* _課題_
以下の行を、最初の行から「Looking at the」を含む行まで、両端の行も含めてそのまま書き写しなさい。画像は解答に含めないこと。

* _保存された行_
--- --- ---

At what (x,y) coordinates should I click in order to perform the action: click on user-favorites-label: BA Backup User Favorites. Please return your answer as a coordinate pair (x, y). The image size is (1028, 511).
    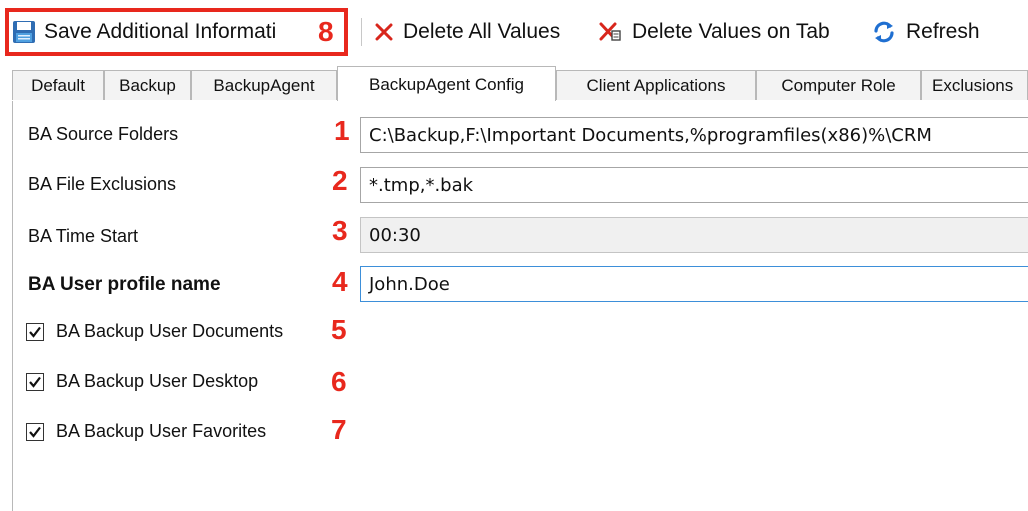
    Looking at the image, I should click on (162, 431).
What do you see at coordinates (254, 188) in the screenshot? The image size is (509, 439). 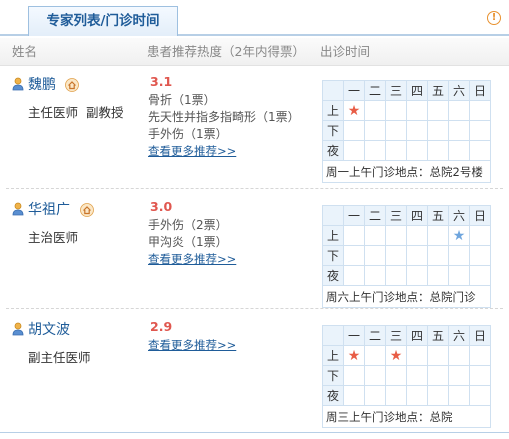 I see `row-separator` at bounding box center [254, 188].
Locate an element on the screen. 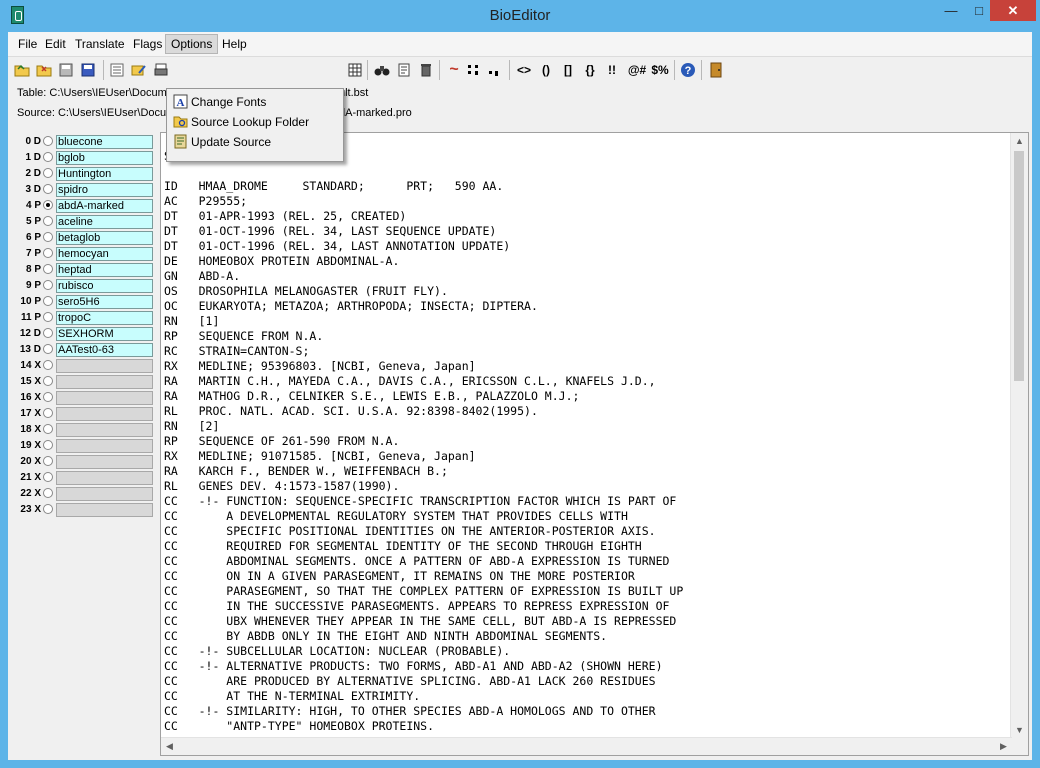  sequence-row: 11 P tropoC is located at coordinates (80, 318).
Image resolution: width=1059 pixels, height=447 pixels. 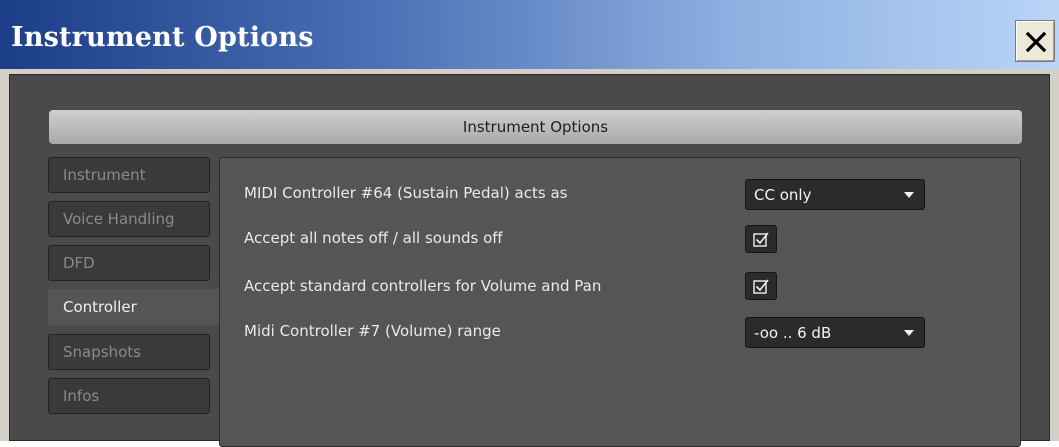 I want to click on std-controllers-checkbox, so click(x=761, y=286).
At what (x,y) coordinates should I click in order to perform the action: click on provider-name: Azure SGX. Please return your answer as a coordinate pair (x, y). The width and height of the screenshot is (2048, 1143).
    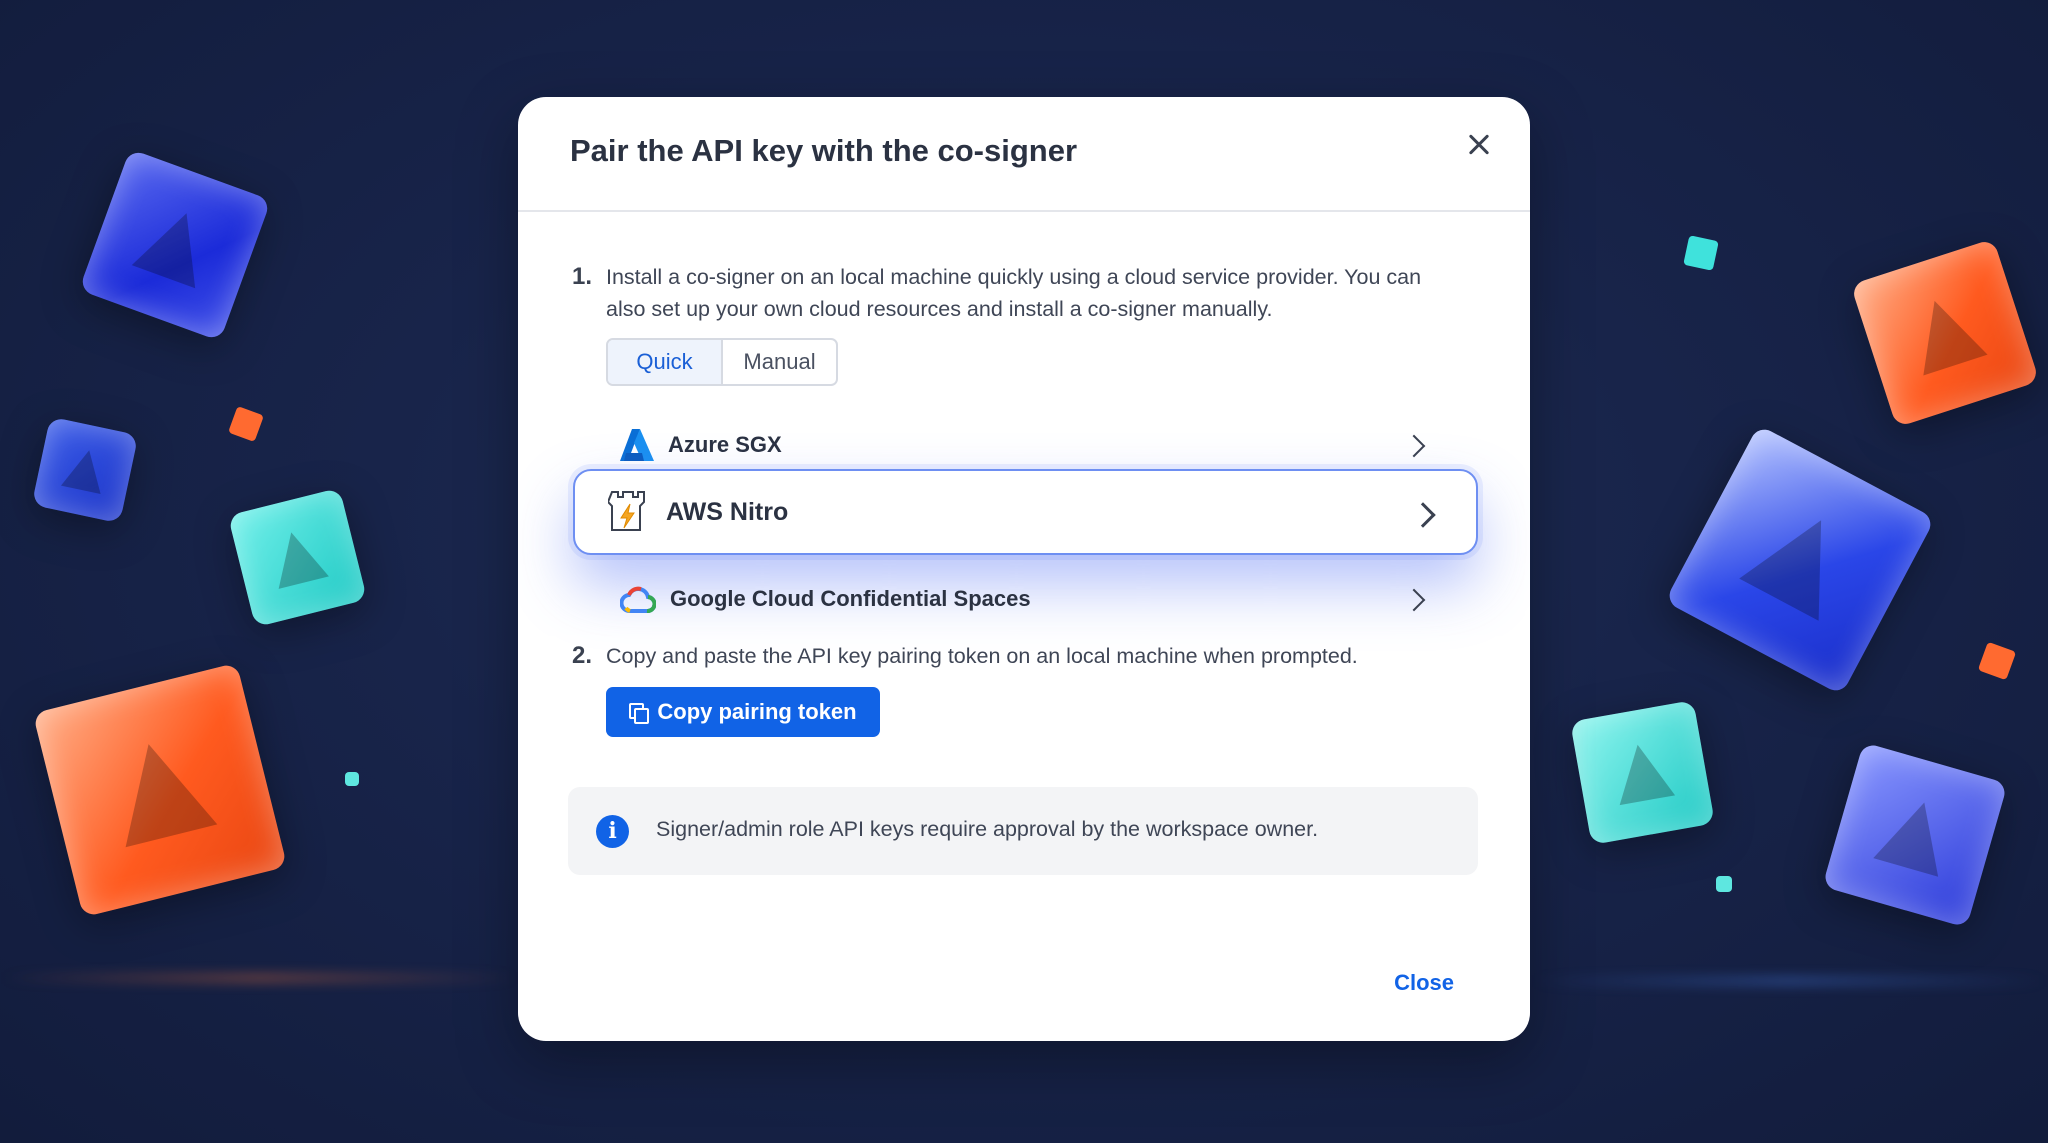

--- --- ---

* _解答欄_
At what (x,y) coordinates should I click in order to perform the action: click on user-favorites-label: BA Backup User Favorites. Please return your answer as a coordinate pair (x, y). The image size is (1028, 511).
    Looking at the image, I should click on (162, 431).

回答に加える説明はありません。